Task goal.
The lines below that include "product" are to be found and copied.

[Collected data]
★ ★ ★ ★ ★ ★ ★

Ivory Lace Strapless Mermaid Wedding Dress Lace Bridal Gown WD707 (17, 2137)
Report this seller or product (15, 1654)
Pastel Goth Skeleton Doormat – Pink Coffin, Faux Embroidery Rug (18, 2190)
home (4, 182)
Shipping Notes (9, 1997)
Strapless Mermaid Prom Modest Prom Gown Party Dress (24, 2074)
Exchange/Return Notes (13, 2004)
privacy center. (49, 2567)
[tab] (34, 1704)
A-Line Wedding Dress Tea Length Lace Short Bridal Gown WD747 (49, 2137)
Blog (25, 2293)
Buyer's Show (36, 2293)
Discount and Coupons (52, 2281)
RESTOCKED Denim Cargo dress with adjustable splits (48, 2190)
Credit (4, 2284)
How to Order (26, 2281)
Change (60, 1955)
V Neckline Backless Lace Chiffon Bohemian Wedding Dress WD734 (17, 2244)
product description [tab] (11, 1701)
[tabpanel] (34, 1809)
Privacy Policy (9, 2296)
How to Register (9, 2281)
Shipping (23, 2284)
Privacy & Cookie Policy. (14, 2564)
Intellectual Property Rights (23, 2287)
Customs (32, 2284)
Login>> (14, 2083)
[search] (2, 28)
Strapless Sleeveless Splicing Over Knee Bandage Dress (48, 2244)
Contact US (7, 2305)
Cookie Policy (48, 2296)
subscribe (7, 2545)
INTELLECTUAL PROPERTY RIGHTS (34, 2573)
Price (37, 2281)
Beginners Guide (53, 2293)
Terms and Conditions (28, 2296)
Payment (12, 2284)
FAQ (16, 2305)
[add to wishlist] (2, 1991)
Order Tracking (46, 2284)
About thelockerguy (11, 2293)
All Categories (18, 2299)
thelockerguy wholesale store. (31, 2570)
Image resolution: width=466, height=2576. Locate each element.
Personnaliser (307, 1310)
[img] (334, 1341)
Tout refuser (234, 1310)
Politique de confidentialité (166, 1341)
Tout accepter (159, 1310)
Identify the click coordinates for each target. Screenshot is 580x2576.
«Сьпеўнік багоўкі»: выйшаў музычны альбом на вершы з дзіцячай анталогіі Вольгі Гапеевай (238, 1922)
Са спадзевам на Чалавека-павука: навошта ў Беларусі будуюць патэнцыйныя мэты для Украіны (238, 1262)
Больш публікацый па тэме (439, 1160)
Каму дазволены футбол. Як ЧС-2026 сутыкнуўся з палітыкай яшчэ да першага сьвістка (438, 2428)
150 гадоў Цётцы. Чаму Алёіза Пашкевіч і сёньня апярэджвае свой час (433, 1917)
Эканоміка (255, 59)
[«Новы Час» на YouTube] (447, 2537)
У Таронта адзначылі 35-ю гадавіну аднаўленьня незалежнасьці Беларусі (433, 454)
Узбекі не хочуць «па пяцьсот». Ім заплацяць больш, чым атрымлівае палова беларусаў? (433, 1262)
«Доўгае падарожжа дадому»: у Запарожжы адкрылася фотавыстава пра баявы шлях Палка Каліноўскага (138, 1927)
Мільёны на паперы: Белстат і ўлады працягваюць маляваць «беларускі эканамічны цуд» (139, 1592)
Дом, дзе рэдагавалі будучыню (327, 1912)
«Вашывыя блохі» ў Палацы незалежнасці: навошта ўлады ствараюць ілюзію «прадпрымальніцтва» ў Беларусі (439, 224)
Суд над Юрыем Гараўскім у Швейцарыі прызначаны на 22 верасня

★ ★ ★ ★ ★ ★ ★

Answer box.
Report this seller or product (15, 1654)
product description [tab] (11, 1701)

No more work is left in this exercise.